» **Input**:
━━━

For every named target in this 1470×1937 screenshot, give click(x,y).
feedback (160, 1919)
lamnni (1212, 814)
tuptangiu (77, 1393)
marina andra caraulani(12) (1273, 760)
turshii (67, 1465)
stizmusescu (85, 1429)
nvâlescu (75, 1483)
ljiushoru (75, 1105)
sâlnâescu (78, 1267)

━━━

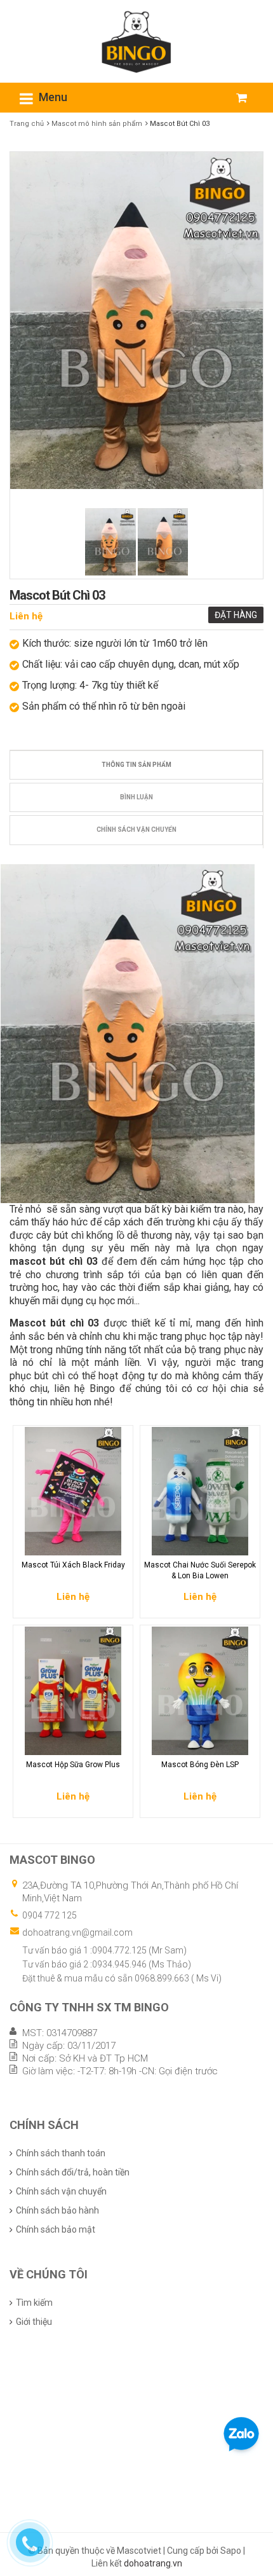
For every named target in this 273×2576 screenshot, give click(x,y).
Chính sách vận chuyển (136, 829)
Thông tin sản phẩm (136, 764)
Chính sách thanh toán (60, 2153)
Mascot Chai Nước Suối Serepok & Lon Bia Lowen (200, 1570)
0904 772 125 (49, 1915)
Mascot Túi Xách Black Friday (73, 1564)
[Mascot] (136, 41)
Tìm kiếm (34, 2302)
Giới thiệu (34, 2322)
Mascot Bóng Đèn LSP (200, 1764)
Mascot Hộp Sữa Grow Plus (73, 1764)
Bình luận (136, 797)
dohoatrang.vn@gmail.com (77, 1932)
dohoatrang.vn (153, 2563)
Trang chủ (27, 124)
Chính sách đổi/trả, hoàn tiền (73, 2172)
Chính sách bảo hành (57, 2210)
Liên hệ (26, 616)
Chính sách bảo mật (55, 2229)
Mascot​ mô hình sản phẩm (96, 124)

━━━

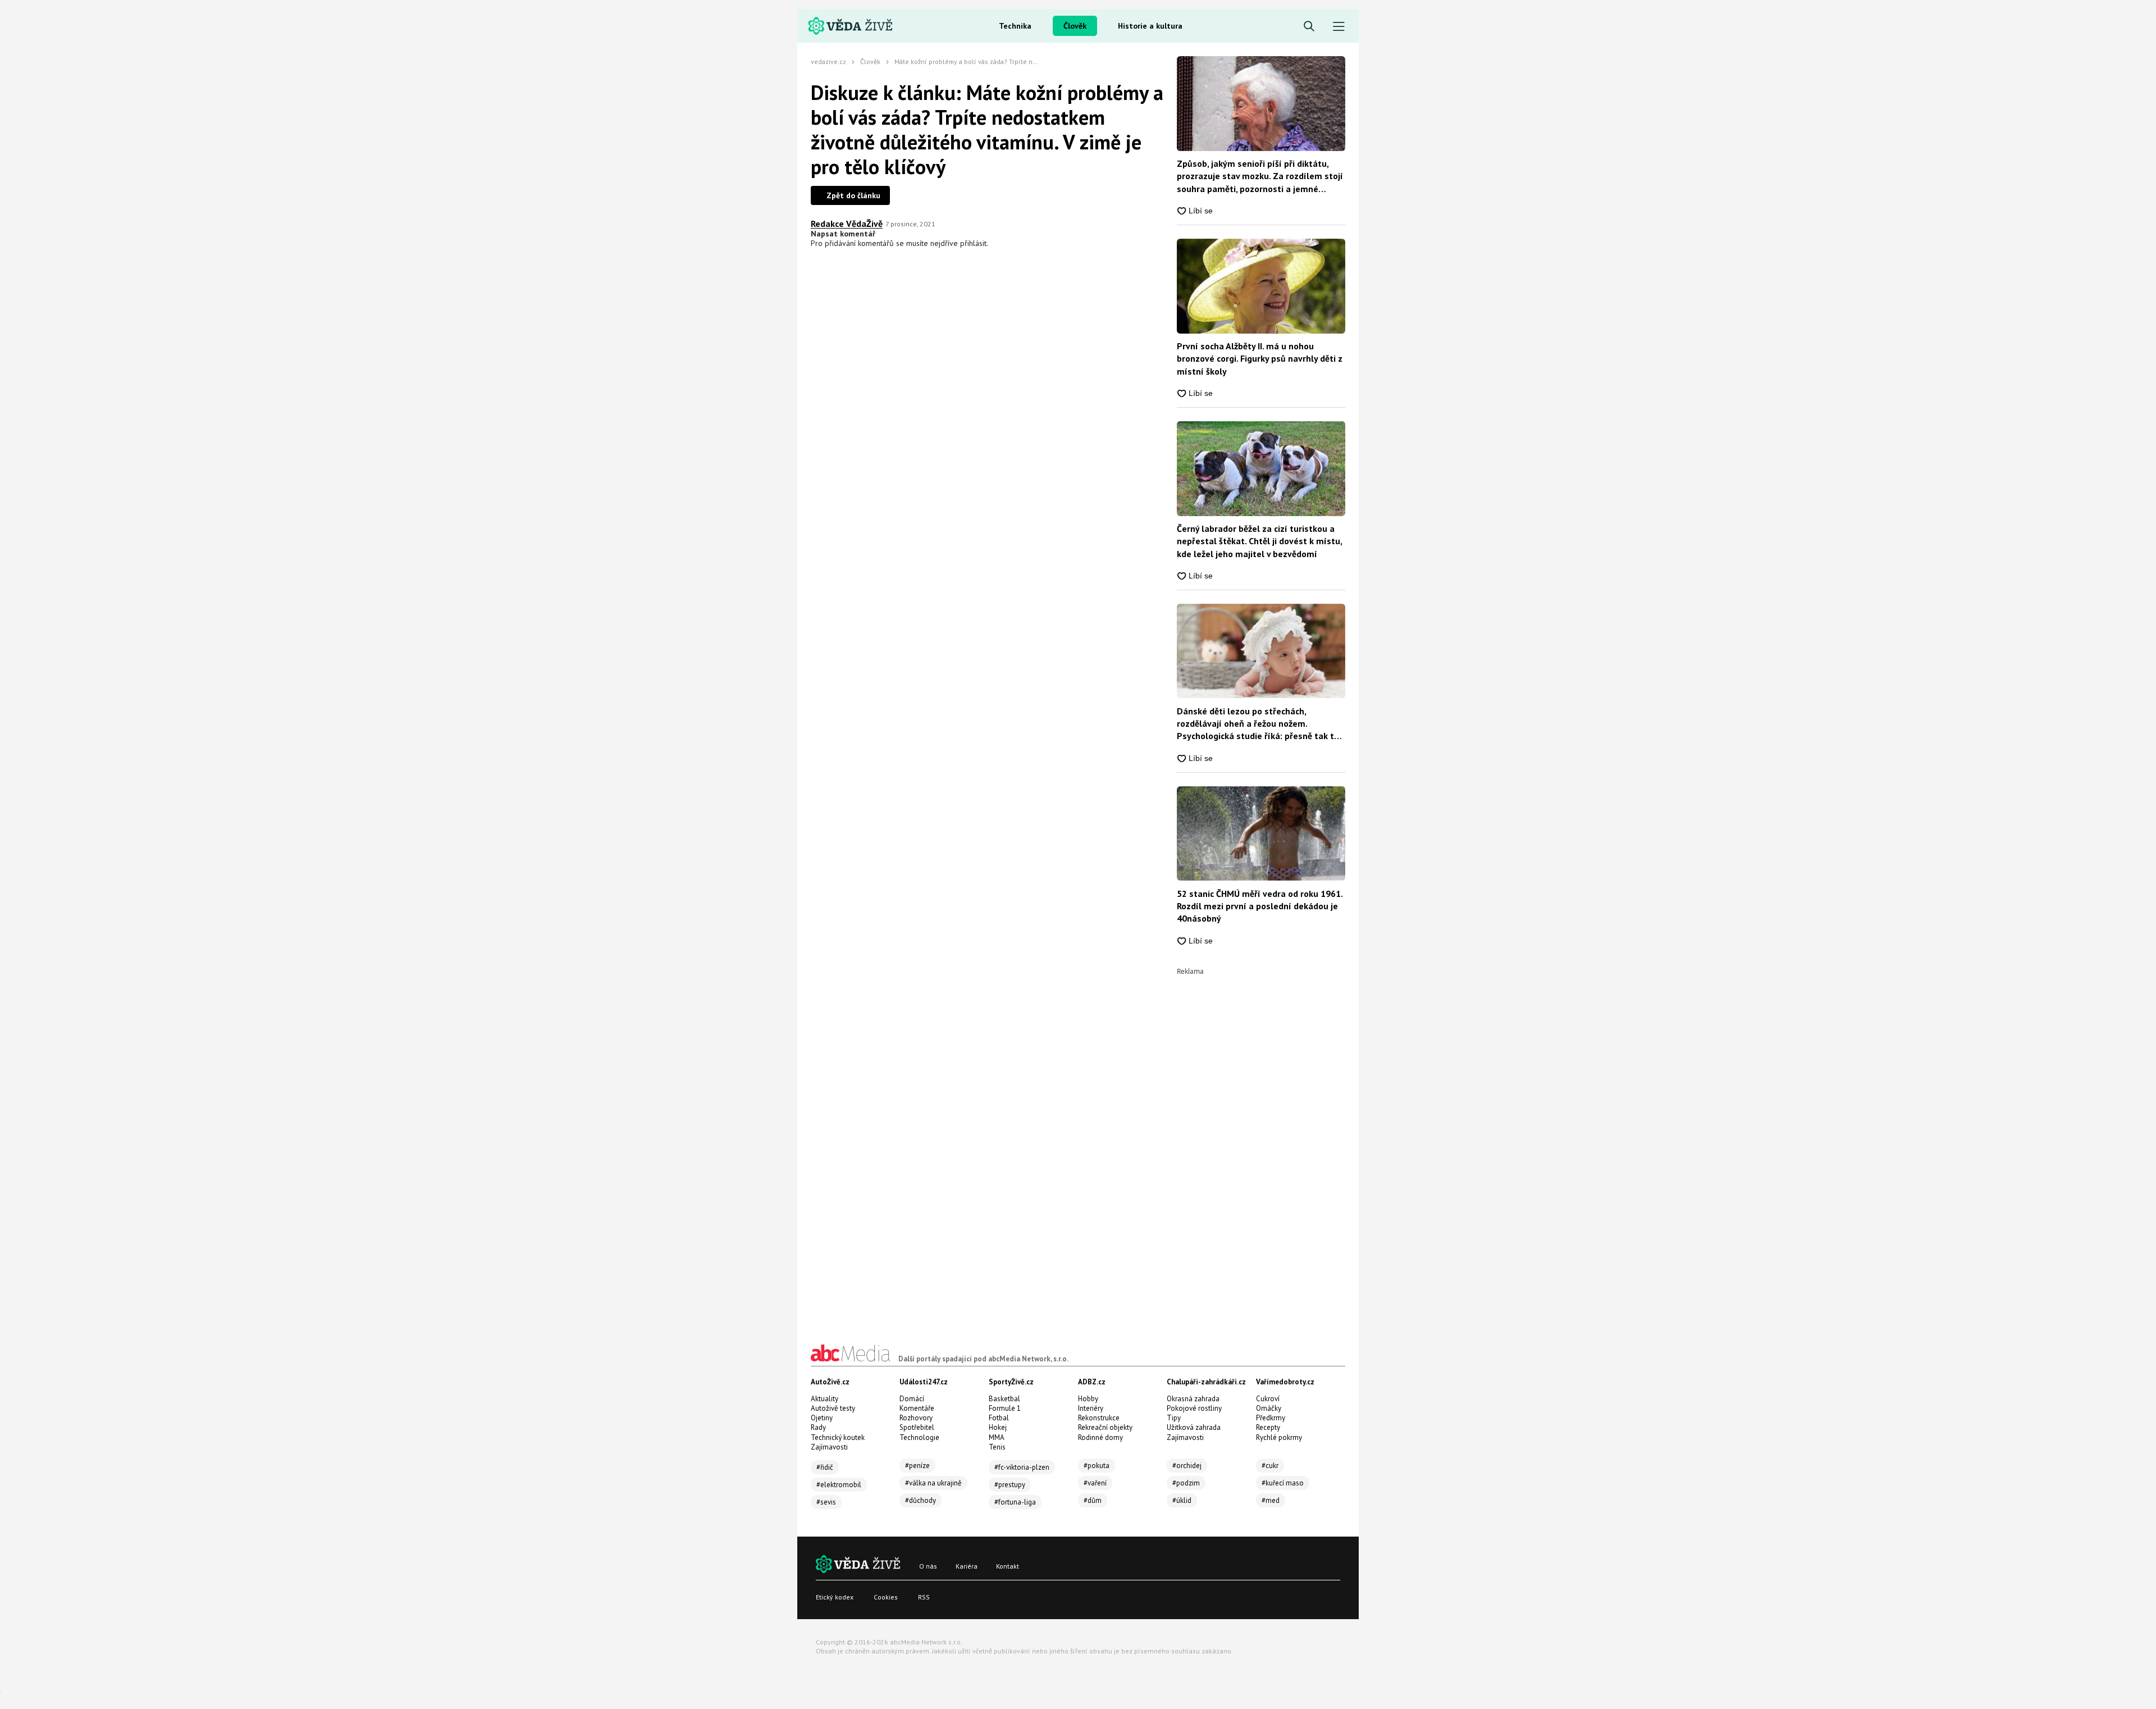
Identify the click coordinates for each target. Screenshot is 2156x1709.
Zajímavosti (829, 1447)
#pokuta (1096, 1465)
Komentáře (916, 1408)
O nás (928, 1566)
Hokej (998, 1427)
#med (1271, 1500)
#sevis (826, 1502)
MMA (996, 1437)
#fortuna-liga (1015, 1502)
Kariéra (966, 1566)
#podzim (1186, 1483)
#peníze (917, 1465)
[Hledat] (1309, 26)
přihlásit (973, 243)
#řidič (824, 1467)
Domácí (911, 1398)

━━━

» **What is being asked**:
Look back at the data above. Transcribe exactly the lines starting at the line that contains "For every named target in this 1470×1937" and ending at the line that contains "sâlnâescu (78, 1267)".

» **Reply**:
For every named target in this 1470×1937 screenshot, give click(x,y).
feedback (160, 1919)
lamnni (1212, 814)
tuptangiu (77, 1393)
marina andra caraulani(12) (1273, 760)
turshii (67, 1465)
stizmusescu (85, 1429)
nvâlescu (75, 1483)
ljiushoru (75, 1105)
sâlnâescu (78, 1267)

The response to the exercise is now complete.